Che cos’è la riforma Cartabia? Approvata dal Senato lo scorso giugno con 173 voti favorevoli e 37 contrari, si tratta di una di legge voluta dall’ex ministro della Giustizia Marta Cartabia durante il Governo Draghi. Una misura approvata dal vecchio esecutivo nell’ambito di un più ampio intervento sul penale concordato con l’Europa nel contesto del Pnrr e destinata ad entrare in vigore da oggi, ma la cui attuazione è stata rinviata al 30 dicembre dal primo decreto legge sui temi della giustizia emanato dal Consiglio dei ministri del Governo Meloni, che ha toccato anche l’ergastolo ostativo, alla vigilia della pronuncia della Corte Costituzionale in agenda per l’8 novembre.

Il rinvio dell’entrata in vigore si pone come passaggio necessario alla definizione della disciplina transitoria e – questione di non minore rilievo – al riassetto organizzativo degli uffici giudiziari, ha spiegato il presidente dell’Associazione Nazionale Magistrati, Giuseppe Santalucia.

Ma vediamo di cosa si tratta.

Che cos’è la riforma Cartabia e cosa cambia nella giustizia penale?

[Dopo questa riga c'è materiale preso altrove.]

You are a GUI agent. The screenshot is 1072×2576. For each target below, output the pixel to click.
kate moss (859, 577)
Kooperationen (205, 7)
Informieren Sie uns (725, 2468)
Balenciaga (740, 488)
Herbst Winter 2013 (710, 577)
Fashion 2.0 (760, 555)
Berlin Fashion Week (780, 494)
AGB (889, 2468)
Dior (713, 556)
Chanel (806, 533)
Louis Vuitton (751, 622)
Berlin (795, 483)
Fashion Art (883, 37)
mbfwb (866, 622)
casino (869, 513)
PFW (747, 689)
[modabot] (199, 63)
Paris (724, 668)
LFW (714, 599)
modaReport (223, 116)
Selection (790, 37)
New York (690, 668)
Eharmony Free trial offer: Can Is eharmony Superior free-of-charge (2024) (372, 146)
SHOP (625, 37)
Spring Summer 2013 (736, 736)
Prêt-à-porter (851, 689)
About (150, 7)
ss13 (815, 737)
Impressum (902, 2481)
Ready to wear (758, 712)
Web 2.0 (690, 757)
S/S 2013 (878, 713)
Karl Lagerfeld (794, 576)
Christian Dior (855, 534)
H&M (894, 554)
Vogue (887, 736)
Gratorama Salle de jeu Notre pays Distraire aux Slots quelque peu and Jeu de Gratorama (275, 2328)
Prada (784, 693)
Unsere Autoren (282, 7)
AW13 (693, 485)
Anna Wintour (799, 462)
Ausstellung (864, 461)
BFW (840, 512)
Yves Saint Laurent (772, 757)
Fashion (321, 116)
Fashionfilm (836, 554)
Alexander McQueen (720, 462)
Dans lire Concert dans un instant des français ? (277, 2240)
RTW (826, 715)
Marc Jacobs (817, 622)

L’obiettivo che si è prefissato con il Pnrr in ambito europeo – e nel quale si inserisce la riforma Cartabia – è quello di ridurre la durata media dei processi penali del 25% entro il 2026 per rafforzare il rispetto del diritto delle vittime e degli imputati a una ragionevole durata del processo, una delle previsione dell’articolo 111 della Cosituzione sul “giusto processo”. Nel dettaglio, la riforma tocca poi diversi ambiti: la procedura penale, il sistema sanzionatorio e la giustizia riparativa.

Per quanto riguarda la procedura penale, ad essere modificato è l’intero percorso processuale: dalle indagini preliminari al dibattimento, dai riti alternativi al processo e ai giudizi di impugnazione, finanche all’esecuzione penale. Una delle principali novità è rappresentata dall’implementazione del processo penale telematico, attraverso un più ampio uso della digitalizzazione e delle tecnologie informatiche per tutta la durata del procedimento, ad esempio con notificazioni per via telematica e trasmissione dei fascicoli tra gli uffici giudiziari in forma digitale per accelerare le varie fasi processuali che, allo stato attuale, possono richiedere anche mesi o anni. Nella stessa ottica vengono rivisti i termini di durata massima delle indagini preliminari; ma con la riforma viene anche valorizzato il ruolo deflattivo dei riti alternativi (come i giudizi abbreviati o i patteggiamenti) e si predispongono maggiori filtri per la celebrazione dei processi, tra cui l’impossibilità di ricorso in appello in caso di mancanza di specificità dei motivi.

In merito al sistema sanzionatorio, gli interventi rispondono a un doppio fine: differenziare e rendere più effettive e tempestive le pene ed incentivare la definizione anticipata del procedimento mediante i riti deflattivi. Nel caso di mancato pagamento per motivi di impossibilità, si prevede, ad esempio, la possibilità di convertire la pena pecuniaria in misure limitative della libertà personale, sulla base di quanto già sperimentato altrove in Europa. Ma importante è anche la regolamentazione dei cosiddetti “liberi sospesi”, cioè i condannati a pene inferiori ai 4 anni che entro 30 giorni dall’emissione dell’ordine di carcerazione con contemporanea sospensione possono chiedere di scontare la condanna in modo alternativo al carcere. Attualmente questi ultimi accedono alle misure alternative – come la pena pecuniaria o il lavoro di pubblica utilità – solo dopo anni dal fatto commesso o dalle richieste; l’obiettivo è ridurre i tempi: solo una delle tante norme previste dalla riforma.

Sulla giustizia riparativa, infine, viene fornita per la prima volta una cornice normativa a prassi già diffuse, sulla base della normativa europea e internazionale. In particolare, vengono istituiti, mediante il coinvolgimento degli enti locali, centri per la giustizia riparativa in ogni Corte d’Appello e, nell’interesse delle vittime dei reati, la giustizia riparativa viene accostata (e non sostituita) al processo penale.